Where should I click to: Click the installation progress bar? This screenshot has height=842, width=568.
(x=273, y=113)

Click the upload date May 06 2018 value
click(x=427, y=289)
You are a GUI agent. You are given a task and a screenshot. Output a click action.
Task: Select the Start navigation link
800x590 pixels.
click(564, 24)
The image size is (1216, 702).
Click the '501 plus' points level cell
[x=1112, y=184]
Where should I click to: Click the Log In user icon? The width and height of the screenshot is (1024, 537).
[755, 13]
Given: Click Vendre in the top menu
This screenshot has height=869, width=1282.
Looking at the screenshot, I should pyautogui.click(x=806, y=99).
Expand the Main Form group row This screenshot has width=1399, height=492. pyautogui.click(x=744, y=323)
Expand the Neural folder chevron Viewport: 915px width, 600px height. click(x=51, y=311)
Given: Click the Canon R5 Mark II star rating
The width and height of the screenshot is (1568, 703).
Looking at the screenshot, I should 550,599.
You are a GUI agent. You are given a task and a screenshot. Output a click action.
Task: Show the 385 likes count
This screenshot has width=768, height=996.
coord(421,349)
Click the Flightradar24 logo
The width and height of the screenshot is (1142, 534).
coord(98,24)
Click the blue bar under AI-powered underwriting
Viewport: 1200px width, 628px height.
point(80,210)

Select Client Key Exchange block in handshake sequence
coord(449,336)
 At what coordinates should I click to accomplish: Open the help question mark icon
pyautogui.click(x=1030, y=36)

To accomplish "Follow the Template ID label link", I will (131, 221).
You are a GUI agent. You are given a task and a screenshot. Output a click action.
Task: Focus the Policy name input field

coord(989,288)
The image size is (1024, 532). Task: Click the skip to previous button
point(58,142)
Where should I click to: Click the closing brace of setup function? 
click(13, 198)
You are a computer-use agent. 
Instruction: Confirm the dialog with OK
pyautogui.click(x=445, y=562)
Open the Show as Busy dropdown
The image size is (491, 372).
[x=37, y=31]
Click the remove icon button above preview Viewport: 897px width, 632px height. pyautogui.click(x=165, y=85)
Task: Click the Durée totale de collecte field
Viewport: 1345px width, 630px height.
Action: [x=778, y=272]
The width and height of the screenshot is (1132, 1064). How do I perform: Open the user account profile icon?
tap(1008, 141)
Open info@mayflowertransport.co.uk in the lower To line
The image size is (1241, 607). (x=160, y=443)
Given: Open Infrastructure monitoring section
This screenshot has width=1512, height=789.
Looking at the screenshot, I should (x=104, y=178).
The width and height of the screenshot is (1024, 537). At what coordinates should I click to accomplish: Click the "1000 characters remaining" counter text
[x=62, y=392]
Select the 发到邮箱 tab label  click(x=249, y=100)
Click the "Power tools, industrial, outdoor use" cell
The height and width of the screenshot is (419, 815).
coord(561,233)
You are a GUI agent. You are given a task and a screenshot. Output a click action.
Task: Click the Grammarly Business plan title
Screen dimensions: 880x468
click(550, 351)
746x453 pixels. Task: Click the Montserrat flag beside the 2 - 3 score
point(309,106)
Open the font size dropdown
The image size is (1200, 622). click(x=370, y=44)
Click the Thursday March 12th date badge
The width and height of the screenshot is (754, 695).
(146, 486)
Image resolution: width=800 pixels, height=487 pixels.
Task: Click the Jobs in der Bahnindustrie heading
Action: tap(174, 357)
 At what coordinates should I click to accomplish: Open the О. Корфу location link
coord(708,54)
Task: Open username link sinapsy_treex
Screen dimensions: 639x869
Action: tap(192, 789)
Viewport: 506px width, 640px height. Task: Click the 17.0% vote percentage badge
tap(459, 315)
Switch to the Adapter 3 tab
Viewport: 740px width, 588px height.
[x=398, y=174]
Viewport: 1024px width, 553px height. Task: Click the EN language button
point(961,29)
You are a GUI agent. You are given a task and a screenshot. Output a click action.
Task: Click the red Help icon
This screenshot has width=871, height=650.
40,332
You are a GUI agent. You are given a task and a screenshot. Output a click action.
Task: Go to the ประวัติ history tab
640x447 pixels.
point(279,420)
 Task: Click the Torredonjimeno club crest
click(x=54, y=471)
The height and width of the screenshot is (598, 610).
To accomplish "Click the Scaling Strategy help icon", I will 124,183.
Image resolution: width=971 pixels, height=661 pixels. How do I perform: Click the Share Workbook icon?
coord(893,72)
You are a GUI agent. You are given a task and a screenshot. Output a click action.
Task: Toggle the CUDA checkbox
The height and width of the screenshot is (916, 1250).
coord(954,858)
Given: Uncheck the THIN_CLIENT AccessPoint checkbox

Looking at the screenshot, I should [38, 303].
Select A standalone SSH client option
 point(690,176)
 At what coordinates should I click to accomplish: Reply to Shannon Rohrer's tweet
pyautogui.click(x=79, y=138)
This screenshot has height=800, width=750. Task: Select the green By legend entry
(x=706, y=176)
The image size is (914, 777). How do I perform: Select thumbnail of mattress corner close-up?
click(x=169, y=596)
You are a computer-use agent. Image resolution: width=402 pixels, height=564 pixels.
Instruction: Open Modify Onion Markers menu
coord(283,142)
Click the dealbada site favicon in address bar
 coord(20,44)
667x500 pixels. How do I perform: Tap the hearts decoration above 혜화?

*****

Search the records for the word "above". Copy each line where it appears.

* Written reply:
Click the remove icon button above preview Viewport: 897px width, 632px height. pyautogui.click(x=165, y=85)
667x500 pixels. How do I perform: Tap the hearts decoration above 혜화?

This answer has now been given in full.